Authored by ABataev on Jan 22 2019, 8:30 AM.

Details

Summary

Possibly vectorized operations are extended to the power-of-2 number with UndefValues to allow to use regular vector operations.

Diff Detail

Event Timeline

ABataev created this revision.Jan 22 2019, 8:30 AM
ABataev updated this revision to Diff 192640.Mar 28 2019, 8:03 AM

Updated to latest version.

Herald added a project: Restricted Project. · View Herald TranscriptMar 28 2019, 8:03 AM
Herald added a subscriber: jdoerfert. · View Herald Transcript

Some initial comments - there's a lot going on (cutting it into smaller patches would be very useful).

The sdiv undefs test worries me, and I'm not certain if we have good masked load/store costs at the moment.

lib/Transforms/Vectorize/SLPVectorizer.cpp
2148

Check for failure instead of just dereferencing?

2696

drop the * ?

2837

drop the * ?

2999–3000

Is it safe to use VL[0] like this - do we guarantee the undef types are correct?

3683–3684

This is going to cause problems for an incoming patch I'm working on - any chance that you can avoid using Instruction &I?

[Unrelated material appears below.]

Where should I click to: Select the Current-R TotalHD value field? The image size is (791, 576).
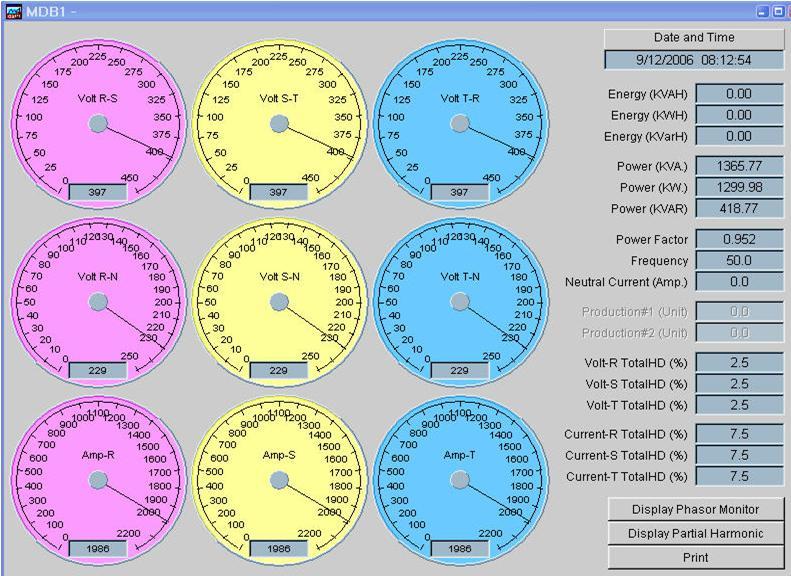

test/Transforms/SLPVectorizer/AArch64/PR38339.ll
16

regression?

test/Transforms/SLPVectorizer/X86/addsub.ll
319 ↗(On Diff #192640)

regression?

test/Transforms/SLPVectorizer/X86/alternate-fp.ll
87

regression?

test/Transforms/SLPVectorizer/X86/alternate-int.ll
611

This test is checking that the sdiv didn't get vectorized, because if any elt is undef then the whole result is undef - but if its stays scalarized then on elts 0 and 4 become undef.

Passing-by question: will this *only* consider non-power-of-two vectors, or all vectors that are smaller than the vector length?
I.e. is this something that will help with e.g. https://godbolt.org/z/h64TuT ? (from IRC)

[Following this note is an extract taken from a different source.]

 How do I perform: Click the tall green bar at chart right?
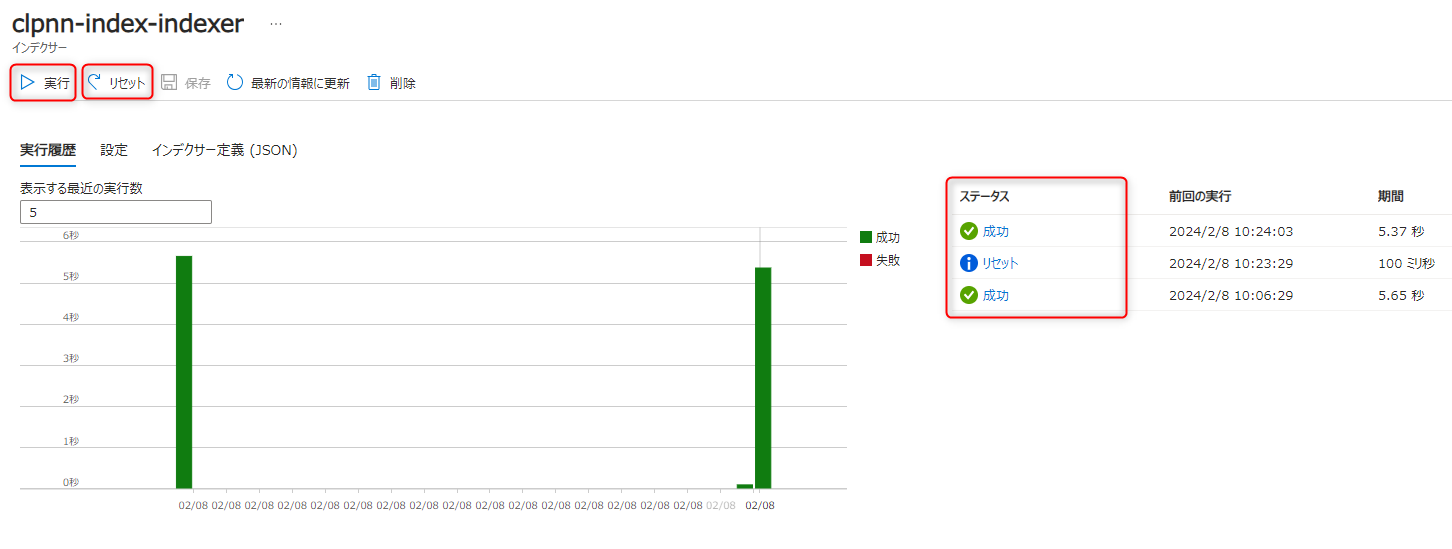763,378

Passing-by question: will this *only* consider non-power-of-two vectors, or all vectors that are smaller than the vector length?
I.e. is this something that will help with e.g. https://godbolt.org/z/h64TuT ? (from IRC)

It should handle all vector lengths, 6 ops must be vectorized as 8 elems vector with 2 undefs

@ABataev Are you still looking at this or should we move to D66416? Now that X86 has enabled integer widening, we could more easily make use of this.

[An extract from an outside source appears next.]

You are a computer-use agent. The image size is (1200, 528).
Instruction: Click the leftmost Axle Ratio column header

ABataev updated this revision to Diff 215884.Mon, Aug 19, 6:56 AM

Updated tests

@ABataev Are you still looking at this or should we move to D66416? Now that X86 has enabled integer widening, we could more easily make use of this.

Sorry, just saw your reply on D66416!

@ABataev Are you still looking at this or should we move to D66416? Now that X86 has enabled integer widening, we could more easily make use of this.

I just don't have enough time for this. I referenced this patch in D66416. This patch is not X86 specific (if integer widening is supported only for X86) + it works with the existing cost model more correctly, I believe, since our cost model is not adapted to non-power-2 vectors and must be tweaked carefully. I suggested that someone else could take this patch and split it into several smaller patches, etc. What do you think?

RKSimon added inline comments.Thu, Sep 5, 2:32 PM
lib/Target/AMDGPU/AMDGPULegalizerInfo.cpp
1174

Should this be a separate patch?

ABataev marked an inline comment as done.Thu, Sep 5, 2:38 PM
ABataev added inline comments.
lib/Target/AMDGPU/AMDGPULegalizerInfo.cpp
1174

Oops, added it accidentally.

spatel added inline comments.Fri, Sep 6, 11:08 AM
test/Transforms/SLPVectorizer/X86/sext.ll
602–619

For reference, this is the test noted in PR42997:
https://bugs.llvm.org/show_bug.cgi?id=42997
...and this patch will produce the expected AVX codegen:

vpmovsxwq	(%rdi), %xmm0
vpmovsxwq	4(%rdi), %xmm1
vinsertf128	$1, %xmm1, %ymm0, %ymm0